The findings come from a study led byElise Clavé at the Institute of Space Research in Berlin, published in the Journal of Geophysical Research: Planets. The research team reports that three main rock formations show a surprisingly similar mix of minerals. This suggests that water shaped many parts of Mars, not just isolated spots.
Different Rocks, Same Minerals
While exploring, Perseverance mapped three main rock formations. Elise Clavé and colleagues note that igneous rocks are found on the crater floor and edges, while sedimentary rocks in the western parts were likely carried and deposited by water long ago.
“Three of these units are dominated by mafic to ultramafic rocks: the igneous rocks of Séítah (olivine cumulate on the crater floor), the sedimentary rocks of the Upper Fan (Western delta) and the Margin Unit, of likely igneous origin,” the authors said.
Even with these different origins, the same water-linked minerals appear in all three formations, showing how widespread water’s effects were.

Carbonates are especially notable. The team reported in the study, published Journal of Geophysical Research: Planets, that they can make up as much as 16 percent of some rocks. These likely formed from chemical reactions between rocks and carbon dioxide, helped by liquid water, possibly in the lake that once filled Jezero Crater or in hot water circulating underground.
SuperCam Analysis Reveals Details
The discoveries were made using Perseverance’s SuperCam, a sophisticated instrument that employs multiple laser techniques to analyze rocks from several meters away. Researchers note that this tool allows scientists to determine both the elemental composition and the specific minerals present in a rock without ever physically touching it.
The study also finds that minerals such as iron- and magnesium-rich carbonates,hydrated silica, and phyllosilicates are present across all three rock formations. These minerals typically form in the presence of water, indicating that liquid water likely played a role in shaping a variety of rock types across the Jezero Crater, leaving a consistent mineral fingerprint throughout the region.
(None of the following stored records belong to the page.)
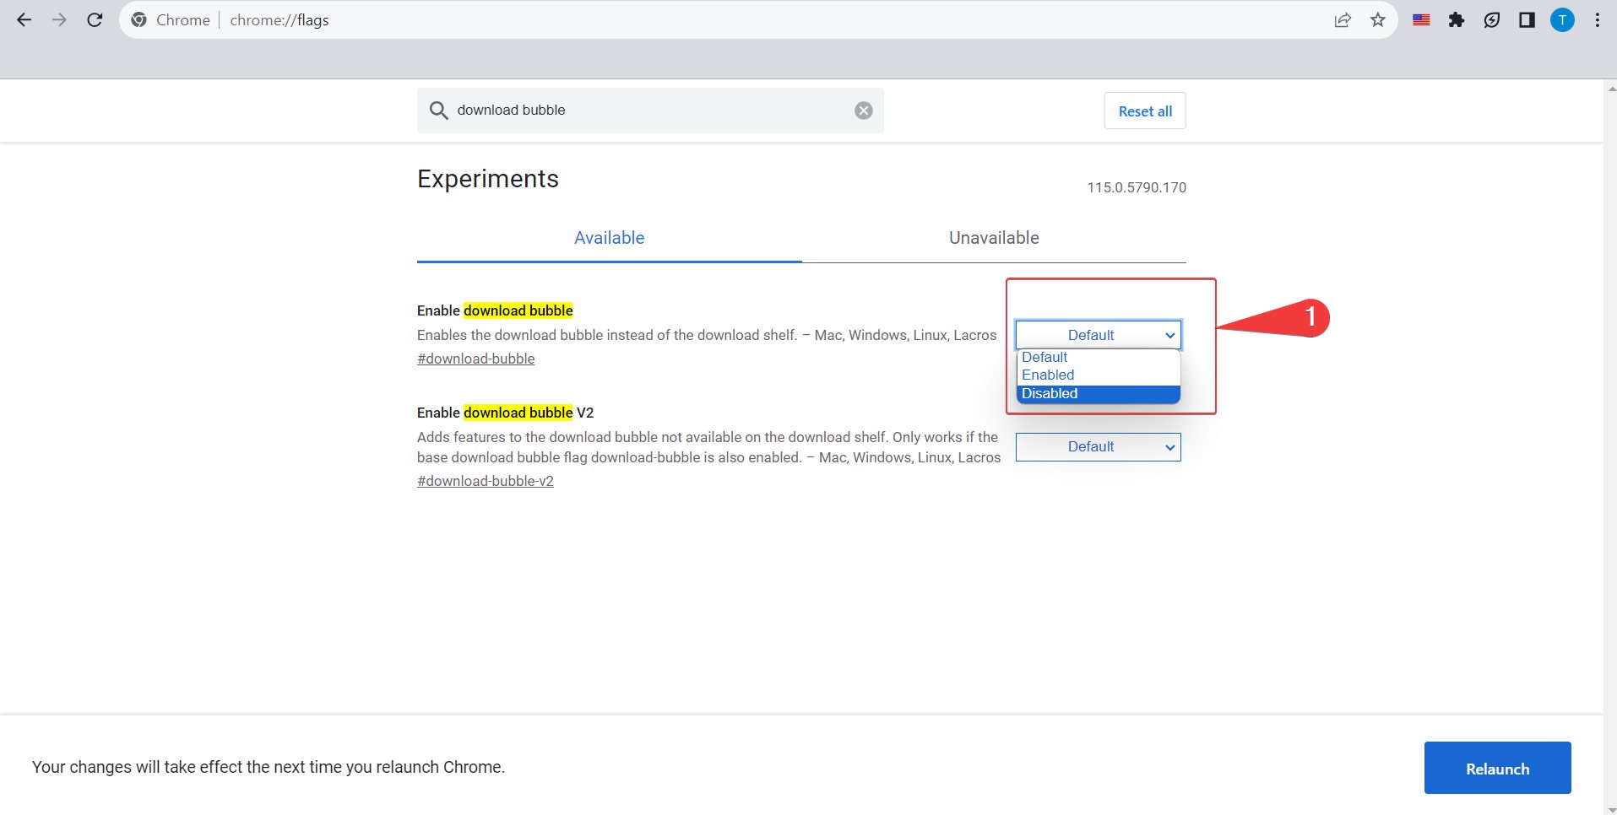Click the US flag extension icon
Viewport: 1617px width, 815px height.
[1421, 20]
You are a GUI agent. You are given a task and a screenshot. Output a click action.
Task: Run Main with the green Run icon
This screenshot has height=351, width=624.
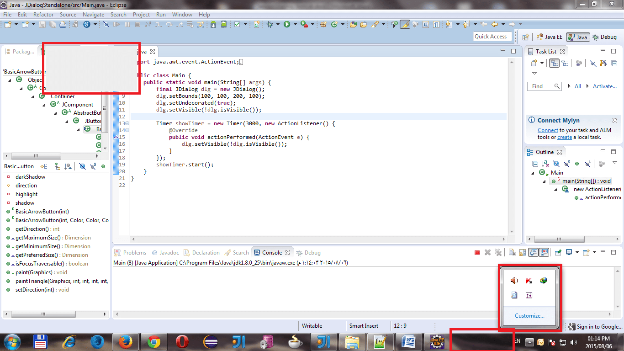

Is Mars Really Heating Up?
Clavé and her team suggest that the carbonation seen in Jezero rocks could have affected Mars’s climate. By trapping carbon dioxide in rocks, these processes may have gradually cooled the planet, changing it from a wetter, potentially habitable world into the cold, dry Mars observed today.
“These in situ observations may be extrapolated to other carbonate-bearing rocks on Mars and would make the amount of carbon potentially stored in Martian ultramafic rocks overall significant,” stated the study team.
The shifts in Martian minerals caused by water weren’t just local phenomena. They are part of a vast geological narrative that helps scientists trace the Red Planet’s evolution over billions of years.